One day I had a bad fall off him (no ones fault) and was lying unconcious on the floor of the arena.  I am told that he was standing guard over me and wouldn't let the people who were trying to help me get near, he kept chasing them away!  

So yes they can be protective, I think the ones who have been mistreated are particularly so.


----------



## Ezme (13 June 2009)

Yep, maggie always used to position himself between me and chuzzy unless i purposfully went over to him. Saved my skin a few times too.


----------



## charlyan (13 June 2009)

it would appear they can be- possessive anyway.

My horse, in the 2 1/2 years that I have owned him has always made it clear to any horses in his company that I am there to see him, and him only. Although this could simply be a show of dominance as he is very dominant over other horses/ ponies.

The only chance I get to see to his companion is when he is distracted by food, although he is getting more tolerant.


----------



## sparrowhawk (13 June 2009)

Yes deffo. I had a nasty fall back in January and was unable to walk back to the yard. I swear my horse stood between myself and the wind, sheltering me. Not sure if I passed out or not but it was over an hr before I phoned for help. When my partner did turn up with a friend to sort the horse out. OH said that my horse was reluctant to move away from me.


----------



## nemlin (13 June 2009)

My boy (who I've had for nearly 11 years now) is quite possessive over me, especially when my hubby is around. 

He's never gone for anyone, but wont let other horses near me and always tries to stand between me and my hubby... He also seems to be more soppy towards me in front of him (makes me think he's doing it to make hubby jealous)


----------



## spaniel (13 June 2009)

I believe they can be.  

I genuinely think that both Thomas (now deceased) and the present Jack are protective over me.  I dont know if protective is the right way to describe it and I dont think possesive is the correct term either.  

There is definitely something there though even if there isnt a word for it.  Both have displayed behaviours over and above what I would expect from a horse and because I tend to buy horses who have been gelded late in life have always put this down to a leadership/partnership type stallion mentality.   

However many years ago a very submissive mare saved a friend from a  serious dog attack by putting herself between her owner and the dog.  The horse suffered very serious injury yet continued to battle with the dog and keep herself between it and her owner.  The mare had every opportunity to turn and run but she didnt.

Now I cannot find a word to explain this behaviour either,  to call it love or dedication, loyalty or possesiveness just doesnt do it justice.


----------



## jacks_mum (13 June 2009)

Yes they can. My old boy Trooper once knocked me out cold in the stable and then stood over me and wouldn't let anyone in until I came round!!


----------



## gails (13 June 2009)

So maybe he is then.  I am honered.

He has never been like this in the 12 years I have had him.

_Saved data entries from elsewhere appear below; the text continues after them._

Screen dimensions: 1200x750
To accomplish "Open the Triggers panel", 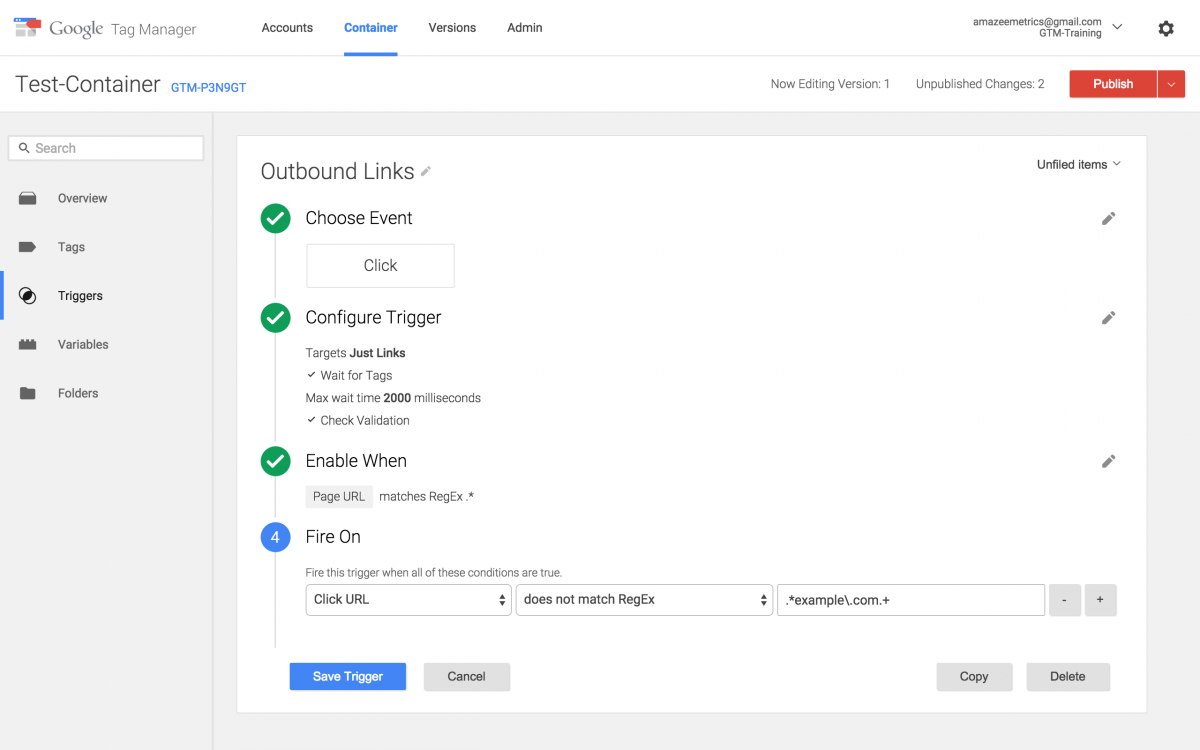I will tap(80, 295).
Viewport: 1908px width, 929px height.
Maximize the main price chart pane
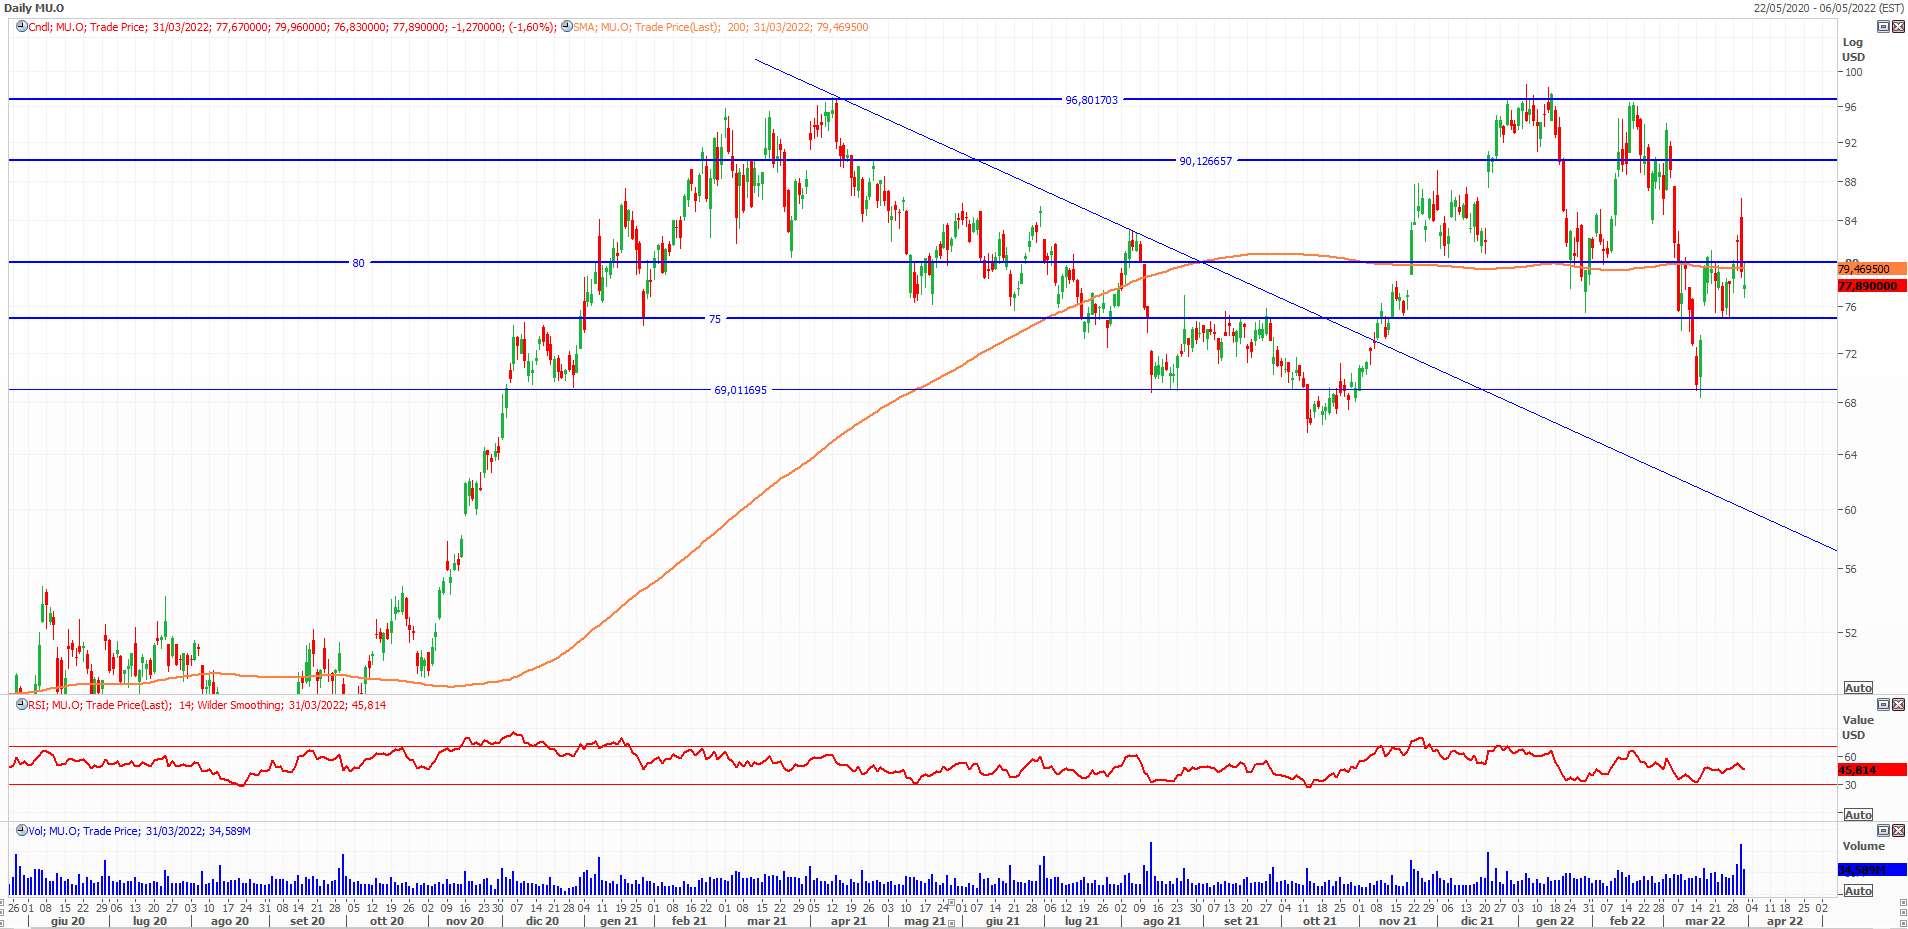[1883, 27]
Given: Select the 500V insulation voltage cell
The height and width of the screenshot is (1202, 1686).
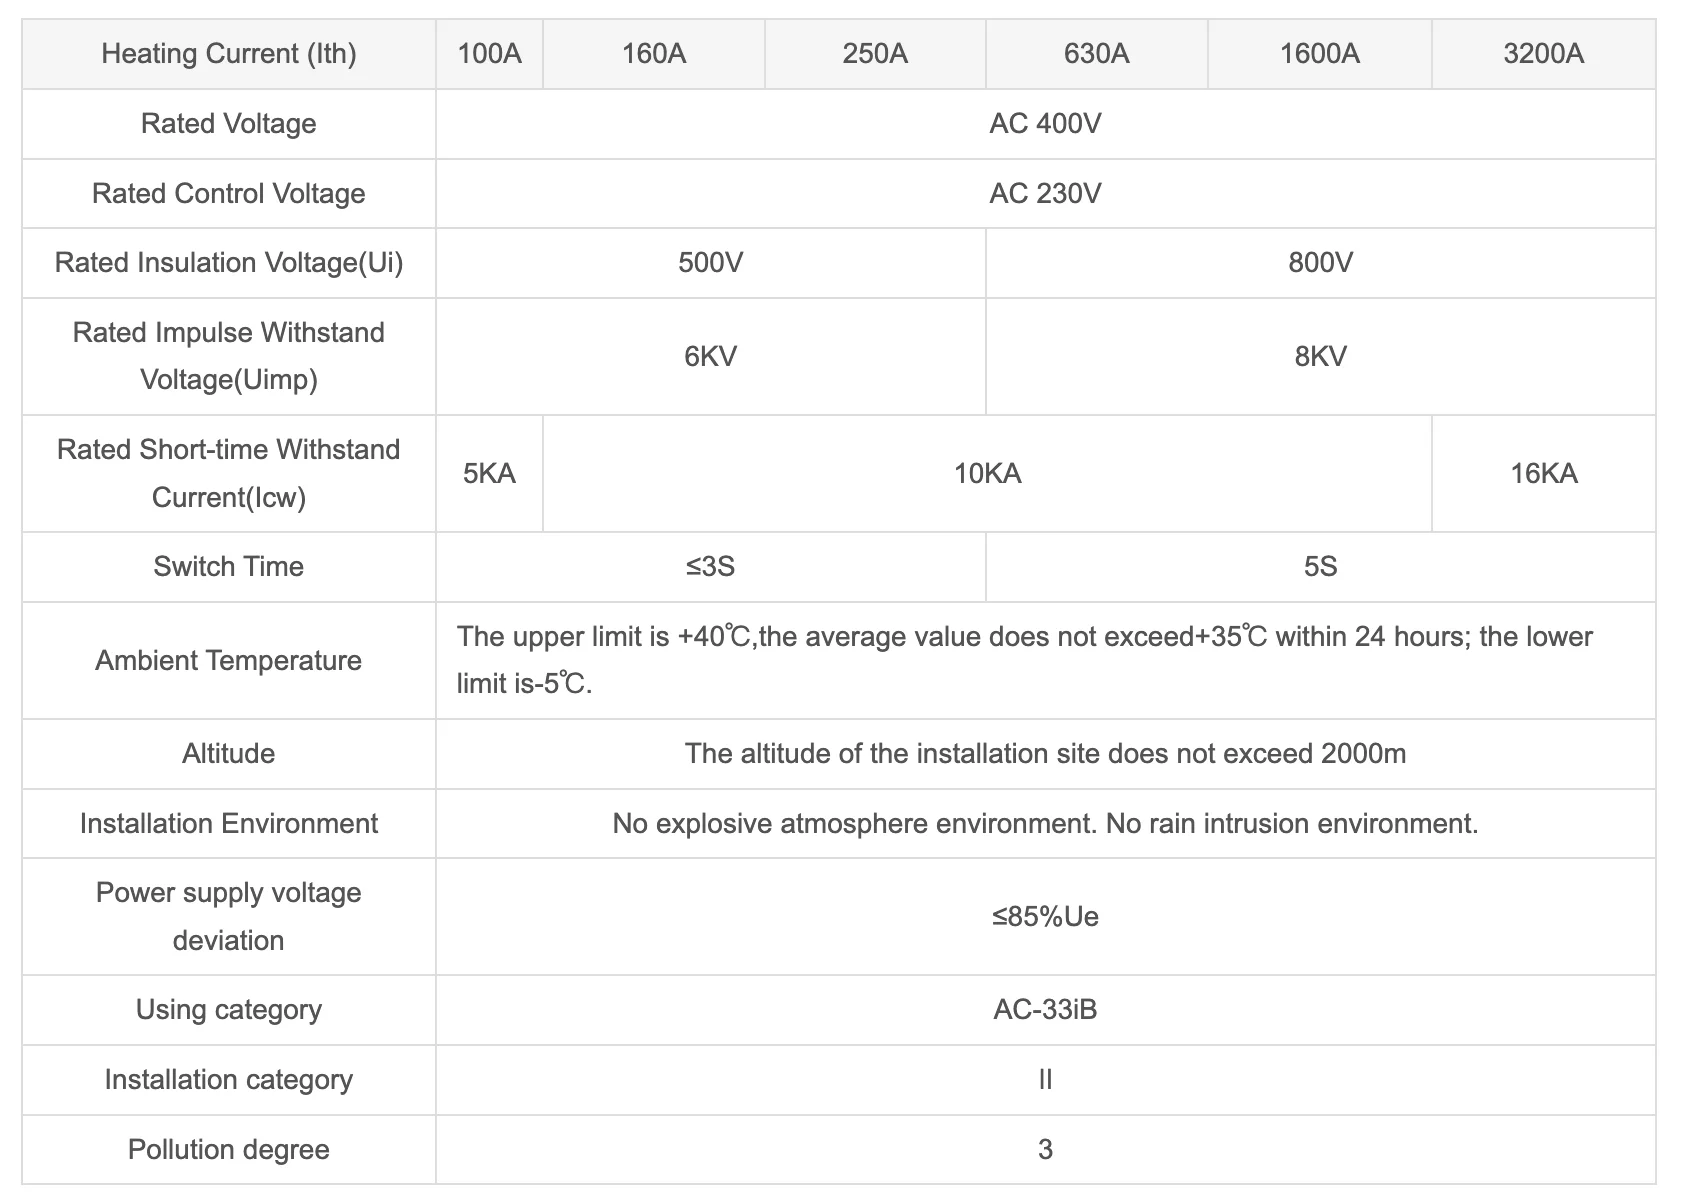Looking at the screenshot, I should [x=711, y=263].

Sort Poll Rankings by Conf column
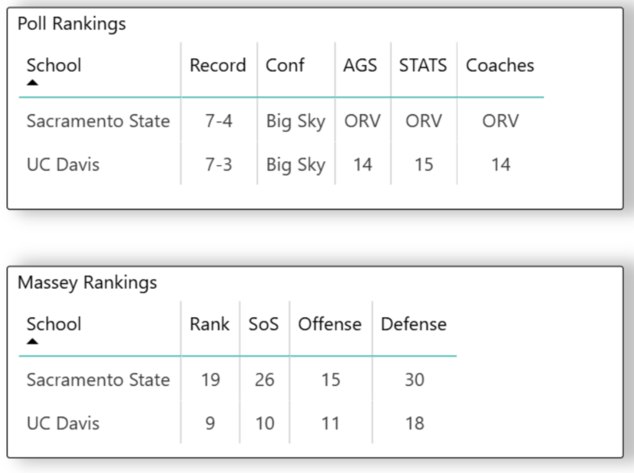(285, 66)
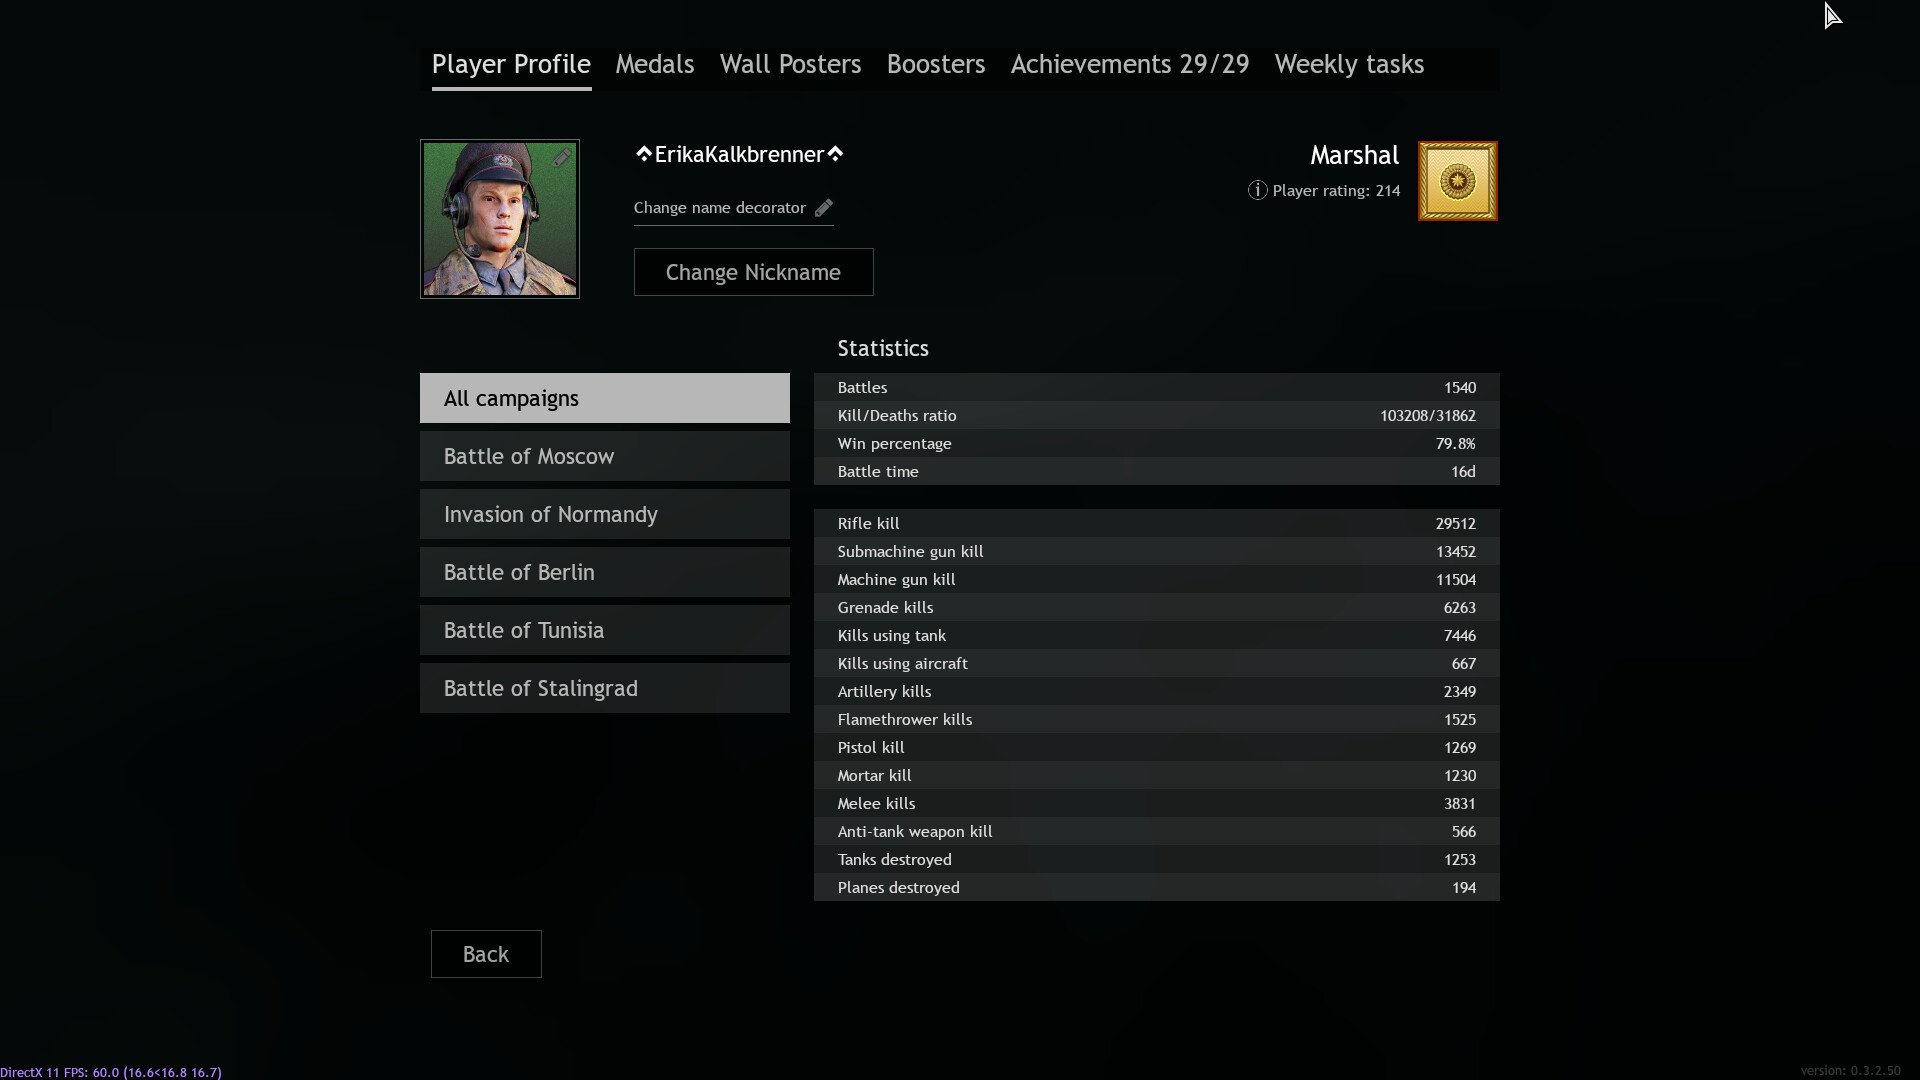The height and width of the screenshot is (1080, 1920).
Task: Open the Medals tab
Action: pyautogui.click(x=654, y=64)
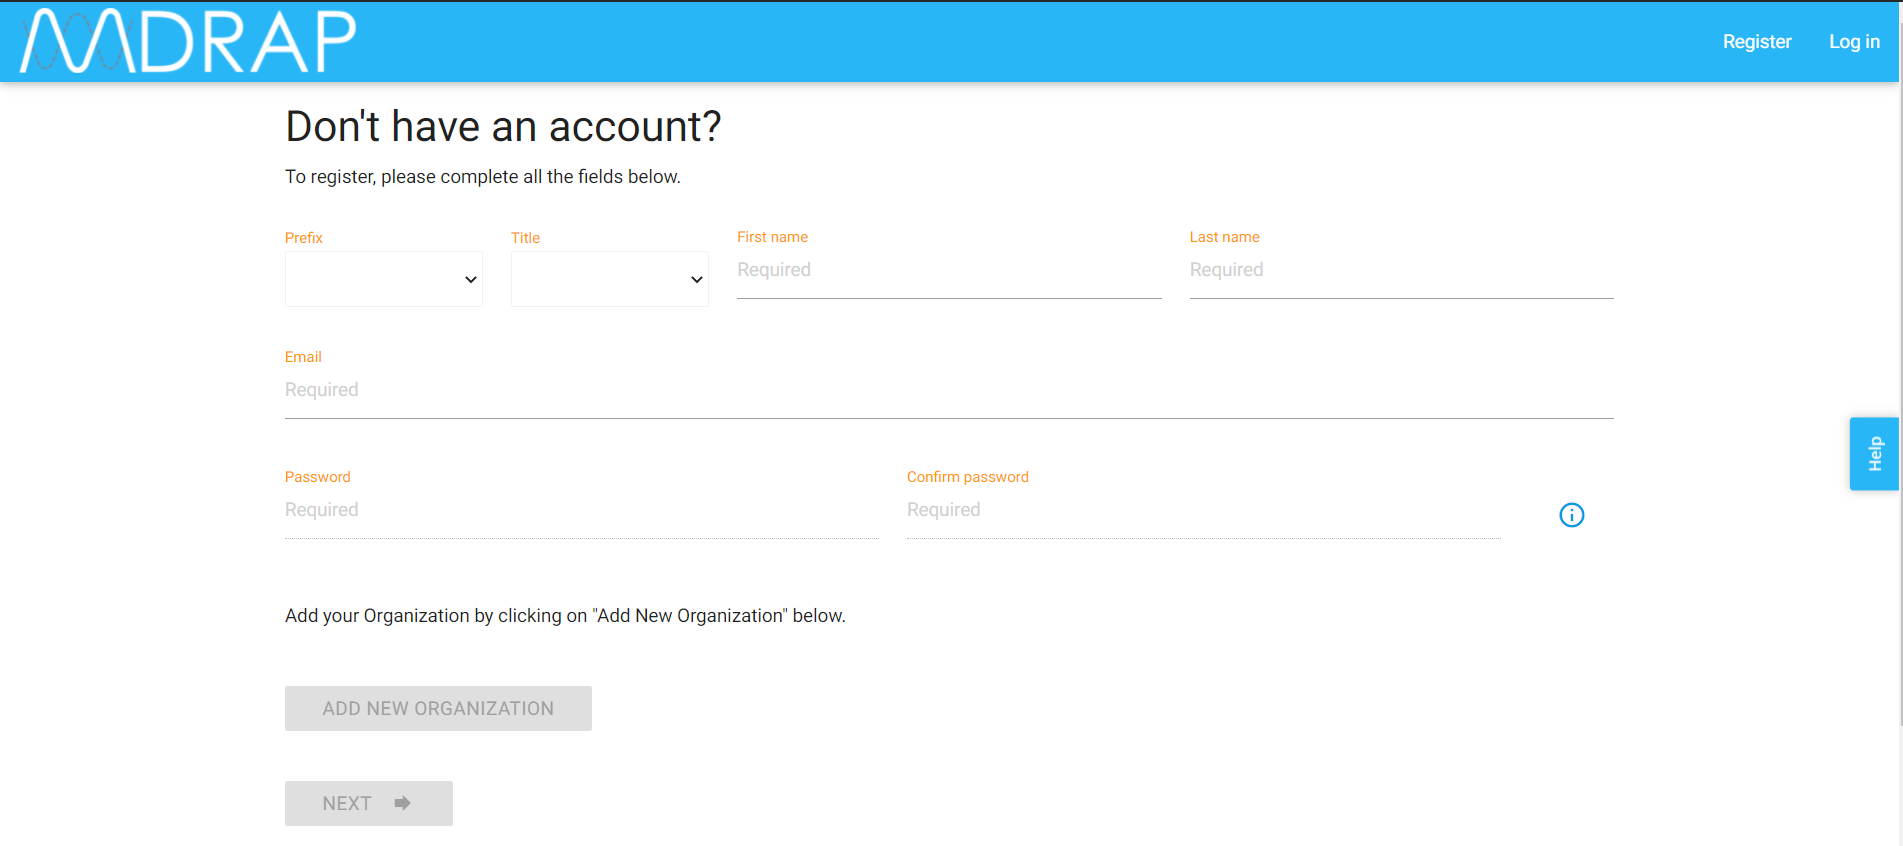Image resolution: width=1903 pixels, height=846 pixels.
Task: Click the Prefix field label
Action: pyautogui.click(x=304, y=238)
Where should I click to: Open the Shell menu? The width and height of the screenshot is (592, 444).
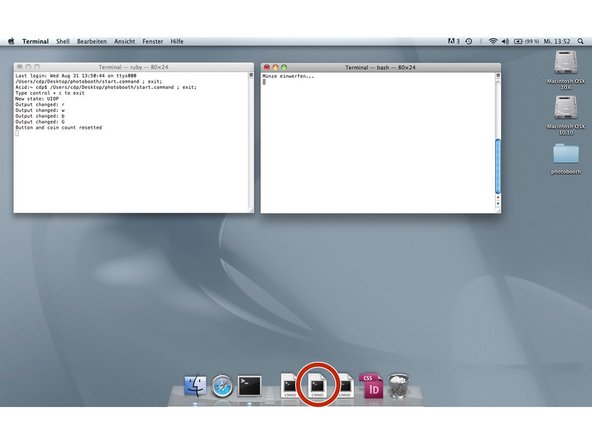pos(63,42)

Maybe it is because I have to protect his feeds, could this be the reason?, so he now sees me as someone who maters, rather than just a feed person.

As said before, I am honered, scared, and close to happy tears, we have never had this relastionship, even while competing ( locally), and it is lovely, just wish he would keep his feet away from my head


----------



## Ezme (13 June 2009)

[ QUOTE ]
However many years ago a very submissive mare saved a friend from a  serious dog attack by putting herself between her owner and the dog.  The horse suffered very serious injury yet continued to battle with the dog and keep herself between it and her owner.  The mare had every opportunity to turn and run but she didnt.


[/ QUOTE ]

Apparently this isn't as an uncommon behavior in mares as you'd think. I've heard it a few times at least anyway. Maternal instincts and all


----------



## hellybelly6 (14 June 2009)

Yes my horse is very possessive of me, even to the point of not liking me talking to other horses.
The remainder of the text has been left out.